Le rouble est tombé mardi à son plus bas niveau depuis un an, miné par une vague géopolitique liée à l’utilisation par l’Ukraine de missiles américains à longue portée sur le territoire russe. Vers 19H15 GMT, la monnaie russe perdait 0,60% face au billet vert, à 100,4747 roubles pour un dollar. Auparavant, il était tombé à 101,0750 roubles, une première en 13 mois. L’armée ukrainienne a tiré mardi, pour la première fois, des missiles longue portée ATACMS (Army Tactical Missile System), fabriqués par l’américain Lockheed Martin, sur le territoire russe.
Ces frappes interviennent au lendemain du feu vert donné par Washington à l’usage de ces armes d’une portée de 300 km, ce que le président américain Joe Biden s’était toujours refusé de faire jusqu’à présent. En marge du sommet du G20 à Rio, le ministre des Affaires étrangères Sergueï Lavrov a déclaré qu’il s’agissait d’un “signal” de l’Ukraine et de ses alliés indiquant qu’ils «(voulait) grimper». Le diplomate a brandi la nouvelle doctrine nucléaire russe, officialisée mardi par le président Vladimir Poutine, qui élargit la possibilité d’une réponse atomique en cas d’attaque. “massif” d’une nation non équipée d’armes nucléaires mais soutenue par un pays qui en possède.
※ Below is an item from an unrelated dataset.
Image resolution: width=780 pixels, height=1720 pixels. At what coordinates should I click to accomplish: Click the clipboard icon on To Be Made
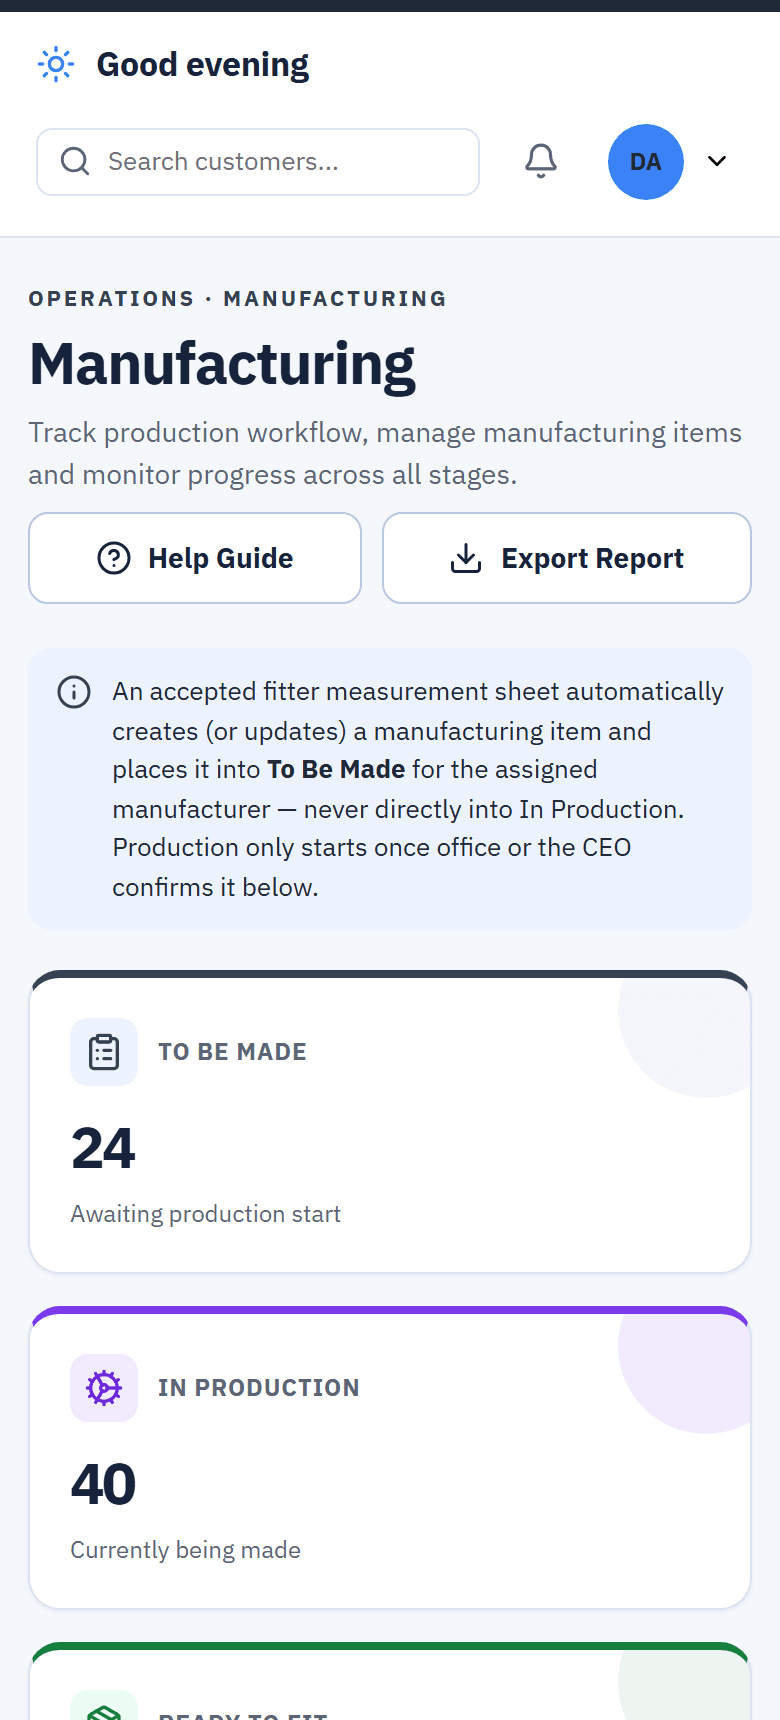[104, 1052]
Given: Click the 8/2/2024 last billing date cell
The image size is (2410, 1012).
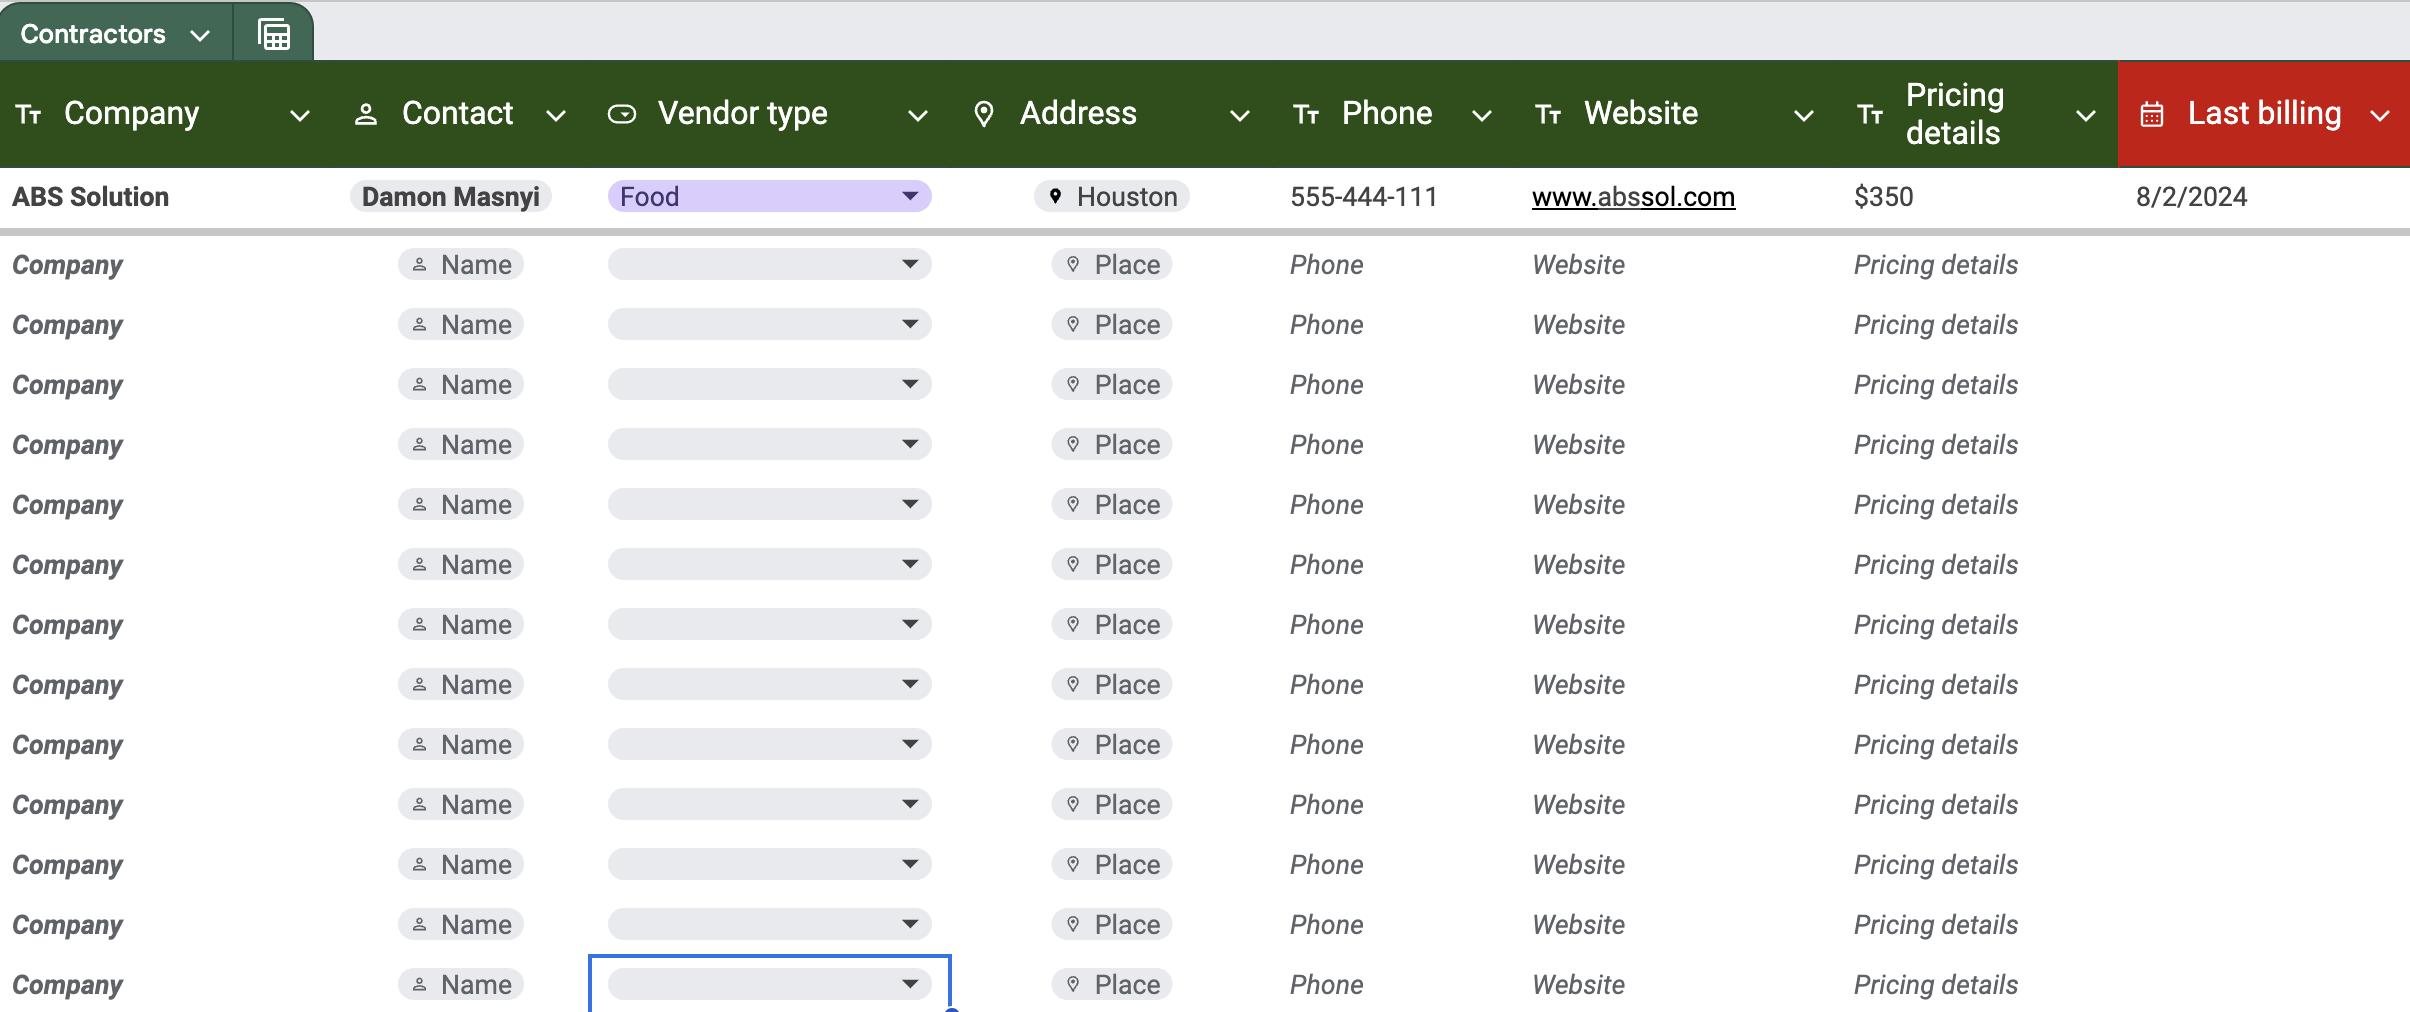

Utilisation des importations
Pour Tatiana Orlova d’Oxford Economics, franchir le seuil psychologique des 100 roubles pour un dollar n’est pas tant lié au risque d’escalade de la guerre qu’à la “poursuite d’un affaiblissement amorcé en août”. Depuis début août, la troisième monnaie la plus ancienne encore utilisée dans le monde après la livre sterling et le dinar serbe a perdu près de 16 % de sa valeur face au dollar. Pour Tatiana Orlova, cette baisse est imputable à des facteurs fondamentaux, en premier lieu au volume élevé des importations. Le départ d’un grand nombre d’entreprises étrangères a accru la dépendance de la Russie à l’égard des importations, qui sont achetées dans des devises autres que le rouble, en particulier le dollar, ce qui affaiblit la monnaie russe.
Dans le même temps, les sanctions internationales et la chute des prix du pétrole ont limité les recettes d’exportation du pays. Les importations ont également alimenté l’inflation, qui a encore atteint 8,4% sur un an en octobre, autre facteur de dépréciation du rouble. Pour y faire face, la Banque de Russie s’est engagée dans un cycle de resserrement monétaire et a encore relevé son taux directeur fin octobre, à 21%, contre 19% précédemment. “Je m’attends à ce que le rouble s’apprécie début 2025, car la politique monétaire très ferme dissuadera les importations”explique Tatiana Orlova. Les taux d’intérêt élevés incitent les ménages russes à épargner en roubles, ce qui ralentit la consommation, notamment de biens et marchandises étrangers payés dans d’autres devises.